Purita es una mujer de profundas raíces, decidida, amante de la belleza y la estética, y fundadora de una de las boutiques femeninas más emblemáticas y recordadas de los años setenta: Abraxas Boutique.
Abraxas fue mucho más que una tienda de ropa. Fue un espacio donde la moda, la belleza y el buen gusto se encontraban. Bajo la visión de Purita, se convirtió en un punto de referencia para las mujeres que buscaban elegancia, distinción y un estilo cosmopolita en Santo Domingo.
Me cuenta que desde pequeña sentía una especial fascinación por todo lo relacionado con la decoración y la moda. Le encantaba visitar Casa Virginia, que en sus inicios estuvo ubicada en la calle Palo Hincado, esquina Dr. Piñeiro. De aquellos años conserva un profundo cariño y admiración por doña Virginia Dalmau, cuya elegancia, buen gusto y visión dejaron una huella imborrable en ella.
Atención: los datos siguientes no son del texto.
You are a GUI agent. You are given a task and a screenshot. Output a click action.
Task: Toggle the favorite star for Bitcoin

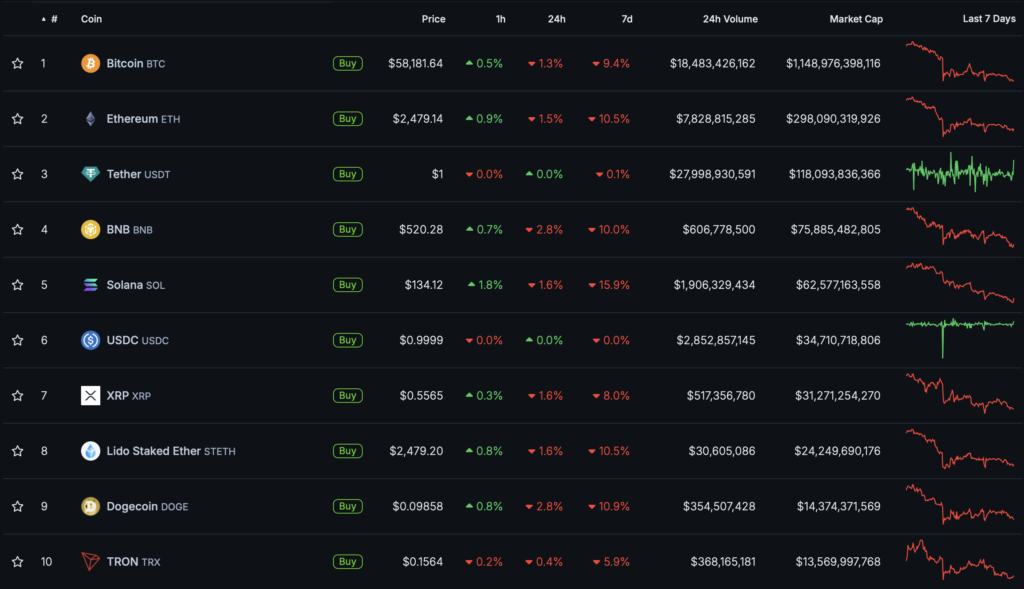17,63
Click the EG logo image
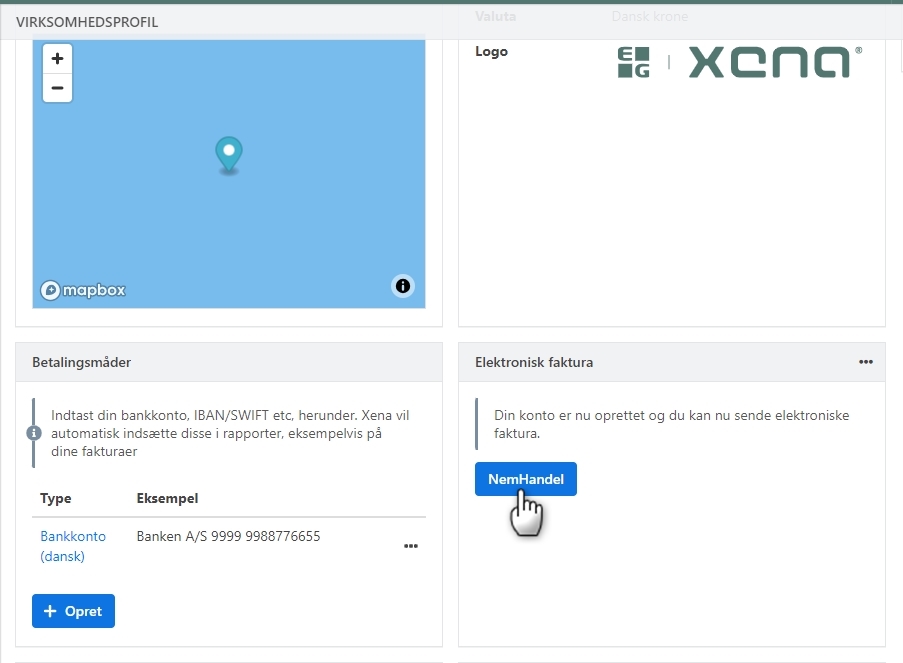The image size is (903, 663). tap(633, 62)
Su espíritu emprendedor la llevó a comenzar su negocio en la sala de nuestra casa familiar, en la avenida Alma Máter esquina Dr. Piñeiro. Con el dinero obtenido de la venta del comedor y algunos muebles, dio los primeros pasos de un sueño que más tarde se establecería en el Edificio Machado, en la avenida Abraham Lincoln, y posteriormente en dos locales de Plaza Naco.
Al principio, la tienda se dedicaba exclusivamente a la venta de ropa importada de los Estados Unidos. Con el tiempo amplió su oferta incorporando zapatos y carteras. Cuando llegaron tiempos difíciles y las importaciones se redujeron o fueron restringidas a principios de los años ochenta, lejos de rendirse, buscó nuevas oportunidades para seguir adelante.
Así nació un taller de costura donde confeccionaba hermosas piezas de lino bajo la marca Guovanelly. Sus creaciones llegaron incluso a exportarse fuera del país, siendo recibidas con gran entusiasmo.
Las facetas de Purita han sido muchas. Siempre inquieta, creativa y en constante búsqueda de nuevos proyectos, nunca dejó de lado el rol que más amó: el de esposa y madre.
Más adelante llegó la etapa de ser abuela, y se entregó an ella con la misma pasión que ha puesto en todo lo que hace. Ha sido una abuela amorosa y dedicada, que se desvive por cuidar y consentir a sus cuatro nietos. Cocinera excepcional, de gustos refinados y exigentes, siempre encontró la manera de reunir a la familia alrededor de una buena mesa.
Fue también una esposa entregada en cuerpo y alma, hasta que la vida la enfrentó al difícil momento de despedirse del hombre con quien compartió y construyó una familia durante sesenta y ocho años.
Hacer sentir bien a los demás, agradar, servir y cuidar ha sido siempre uno de sus mayores propósitos. Lo hace con pasión, generosidad y elegancia. Es una mujer resiliente, fuerte y llena de amor.
Y, sobre todo, es mi madre, a quien adoro profundamente.
Feliz Día, mami querida.
Hoy y siempre quiero que recuerdes cuánto te amo y cuánto agradezco el privilegio de ser tu hija. Tu ejemplo, tu fortaleza, tu amor y tu capacidad de reinventarte han sido uno de los regalos más grandes de mi vida.
Gracias por todo lo que has sido, por todo lo que has construido y por todo el amor que has sembrado en nuestra familia.